WHAT IS NEEDED
Output, without alteration, the first line of the entries and each line after it, stopping with the line that contains "Task: Click the magnifier".

[SOURCE DATA — start]

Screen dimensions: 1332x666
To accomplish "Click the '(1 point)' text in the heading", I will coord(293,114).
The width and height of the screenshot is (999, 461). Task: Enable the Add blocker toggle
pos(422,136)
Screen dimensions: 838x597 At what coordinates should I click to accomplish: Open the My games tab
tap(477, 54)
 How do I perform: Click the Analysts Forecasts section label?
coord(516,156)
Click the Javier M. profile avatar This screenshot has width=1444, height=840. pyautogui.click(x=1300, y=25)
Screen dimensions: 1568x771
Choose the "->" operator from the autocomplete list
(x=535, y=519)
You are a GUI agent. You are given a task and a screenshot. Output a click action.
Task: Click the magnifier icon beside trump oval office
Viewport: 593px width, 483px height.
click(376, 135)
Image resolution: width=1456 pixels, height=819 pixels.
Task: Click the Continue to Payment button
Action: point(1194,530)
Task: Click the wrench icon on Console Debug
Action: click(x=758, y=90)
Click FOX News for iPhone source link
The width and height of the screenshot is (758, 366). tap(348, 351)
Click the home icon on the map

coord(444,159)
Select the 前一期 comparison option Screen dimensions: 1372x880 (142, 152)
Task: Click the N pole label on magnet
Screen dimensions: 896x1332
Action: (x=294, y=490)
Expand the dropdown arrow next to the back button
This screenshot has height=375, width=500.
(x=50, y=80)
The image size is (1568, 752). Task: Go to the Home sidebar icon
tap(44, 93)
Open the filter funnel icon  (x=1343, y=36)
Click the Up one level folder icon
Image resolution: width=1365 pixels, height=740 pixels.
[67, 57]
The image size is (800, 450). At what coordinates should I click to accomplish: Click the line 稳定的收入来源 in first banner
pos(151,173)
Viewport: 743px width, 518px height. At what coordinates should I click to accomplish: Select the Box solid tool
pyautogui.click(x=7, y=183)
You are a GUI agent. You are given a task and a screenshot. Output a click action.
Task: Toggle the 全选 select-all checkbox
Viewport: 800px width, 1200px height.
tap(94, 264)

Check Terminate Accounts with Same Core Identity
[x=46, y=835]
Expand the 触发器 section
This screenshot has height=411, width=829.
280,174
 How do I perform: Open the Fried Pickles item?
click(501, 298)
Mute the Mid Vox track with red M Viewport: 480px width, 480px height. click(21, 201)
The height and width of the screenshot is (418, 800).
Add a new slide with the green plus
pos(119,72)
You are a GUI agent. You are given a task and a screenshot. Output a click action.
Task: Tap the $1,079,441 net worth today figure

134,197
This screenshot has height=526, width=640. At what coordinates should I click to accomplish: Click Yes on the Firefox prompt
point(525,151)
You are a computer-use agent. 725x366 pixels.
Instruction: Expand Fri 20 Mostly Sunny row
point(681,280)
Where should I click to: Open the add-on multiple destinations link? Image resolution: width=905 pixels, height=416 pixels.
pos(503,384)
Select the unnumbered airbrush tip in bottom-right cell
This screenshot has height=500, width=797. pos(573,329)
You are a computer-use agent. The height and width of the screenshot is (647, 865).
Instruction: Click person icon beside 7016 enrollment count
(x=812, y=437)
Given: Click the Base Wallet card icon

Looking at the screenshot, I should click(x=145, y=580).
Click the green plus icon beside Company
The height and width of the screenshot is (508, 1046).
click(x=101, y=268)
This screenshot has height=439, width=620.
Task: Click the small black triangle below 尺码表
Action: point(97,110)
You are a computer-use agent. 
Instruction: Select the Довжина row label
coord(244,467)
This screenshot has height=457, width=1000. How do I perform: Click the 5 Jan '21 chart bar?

[SOURCE DATA — finish]

FINISHED EXERCISE
Screen dimensions: 1332x666
To accomplish "Click the '(1 point)' text in the heading", I will coord(293,114).
The width and height of the screenshot is (999, 461). Task: Enable the Add blocker toggle
pos(422,136)
Screen dimensions: 838x597 At what coordinates should I click to accomplish: Open the My games tab
tap(477, 54)
 How do I perform: Click the Analysts Forecasts section label?
coord(516,156)
Click the Javier M. profile avatar This screenshot has width=1444, height=840. pyautogui.click(x=1300, y=25)
Screen dimensions: 1568x771
Choose the "->" operator from the autocomplete list
(x=535, y=519)
You are a GUI agent. You are given a task and a screenshot. Output a click action.
Task: Click the magnifier icon beside trump oval office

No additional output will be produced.